» **Work request**
From the records below, pull each line that has "computer".

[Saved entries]
◆ ◆ ◆ ◆
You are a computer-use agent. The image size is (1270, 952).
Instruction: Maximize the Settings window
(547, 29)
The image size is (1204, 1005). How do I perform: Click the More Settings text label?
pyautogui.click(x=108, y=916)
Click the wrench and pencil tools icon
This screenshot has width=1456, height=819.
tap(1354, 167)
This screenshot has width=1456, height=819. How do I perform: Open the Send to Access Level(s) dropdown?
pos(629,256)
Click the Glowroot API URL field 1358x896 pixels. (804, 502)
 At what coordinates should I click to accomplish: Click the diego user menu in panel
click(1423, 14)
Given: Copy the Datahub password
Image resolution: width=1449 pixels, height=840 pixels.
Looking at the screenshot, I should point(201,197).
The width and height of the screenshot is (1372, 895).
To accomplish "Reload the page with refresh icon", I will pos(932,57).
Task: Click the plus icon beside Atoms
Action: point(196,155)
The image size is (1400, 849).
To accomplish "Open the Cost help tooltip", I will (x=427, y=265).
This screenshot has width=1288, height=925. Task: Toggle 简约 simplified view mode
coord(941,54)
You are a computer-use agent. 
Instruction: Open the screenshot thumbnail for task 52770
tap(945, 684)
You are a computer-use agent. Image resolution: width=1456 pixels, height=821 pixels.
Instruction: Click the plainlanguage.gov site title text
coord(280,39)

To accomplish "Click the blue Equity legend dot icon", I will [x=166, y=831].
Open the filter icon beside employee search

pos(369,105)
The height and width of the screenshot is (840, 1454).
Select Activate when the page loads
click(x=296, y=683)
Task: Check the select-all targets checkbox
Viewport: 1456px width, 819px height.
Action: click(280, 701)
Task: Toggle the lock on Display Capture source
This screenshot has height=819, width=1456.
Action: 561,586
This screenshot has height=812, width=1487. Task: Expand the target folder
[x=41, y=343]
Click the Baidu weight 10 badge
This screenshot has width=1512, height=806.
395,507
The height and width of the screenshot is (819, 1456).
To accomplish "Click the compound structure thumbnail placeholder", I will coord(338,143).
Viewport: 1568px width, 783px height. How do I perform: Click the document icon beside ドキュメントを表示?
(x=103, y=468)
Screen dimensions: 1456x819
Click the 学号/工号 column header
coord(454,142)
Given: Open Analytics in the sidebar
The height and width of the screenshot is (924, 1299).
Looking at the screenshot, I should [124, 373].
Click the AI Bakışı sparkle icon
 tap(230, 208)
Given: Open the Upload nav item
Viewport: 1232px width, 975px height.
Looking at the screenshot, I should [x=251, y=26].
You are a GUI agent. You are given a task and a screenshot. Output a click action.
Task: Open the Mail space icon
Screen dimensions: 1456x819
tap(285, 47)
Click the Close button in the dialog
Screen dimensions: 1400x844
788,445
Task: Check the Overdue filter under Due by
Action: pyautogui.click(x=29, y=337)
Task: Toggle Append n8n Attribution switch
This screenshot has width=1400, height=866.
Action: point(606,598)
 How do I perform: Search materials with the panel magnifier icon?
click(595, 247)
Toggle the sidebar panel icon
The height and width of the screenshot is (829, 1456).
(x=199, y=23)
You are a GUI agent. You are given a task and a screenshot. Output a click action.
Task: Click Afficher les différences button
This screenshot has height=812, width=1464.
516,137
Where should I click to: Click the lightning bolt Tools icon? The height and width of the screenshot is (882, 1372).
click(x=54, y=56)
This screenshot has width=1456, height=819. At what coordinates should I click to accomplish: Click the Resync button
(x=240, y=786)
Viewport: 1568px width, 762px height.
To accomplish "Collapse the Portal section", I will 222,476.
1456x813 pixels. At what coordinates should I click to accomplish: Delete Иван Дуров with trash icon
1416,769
◆ ◆ ◆ ◆
» **Written response**
You are a computer-use agent. The image size is (1270, 952).
You are a computer-use agent. 
You are a computer-use agent. Image resolution: width=1456 pixels, height=821 pixels.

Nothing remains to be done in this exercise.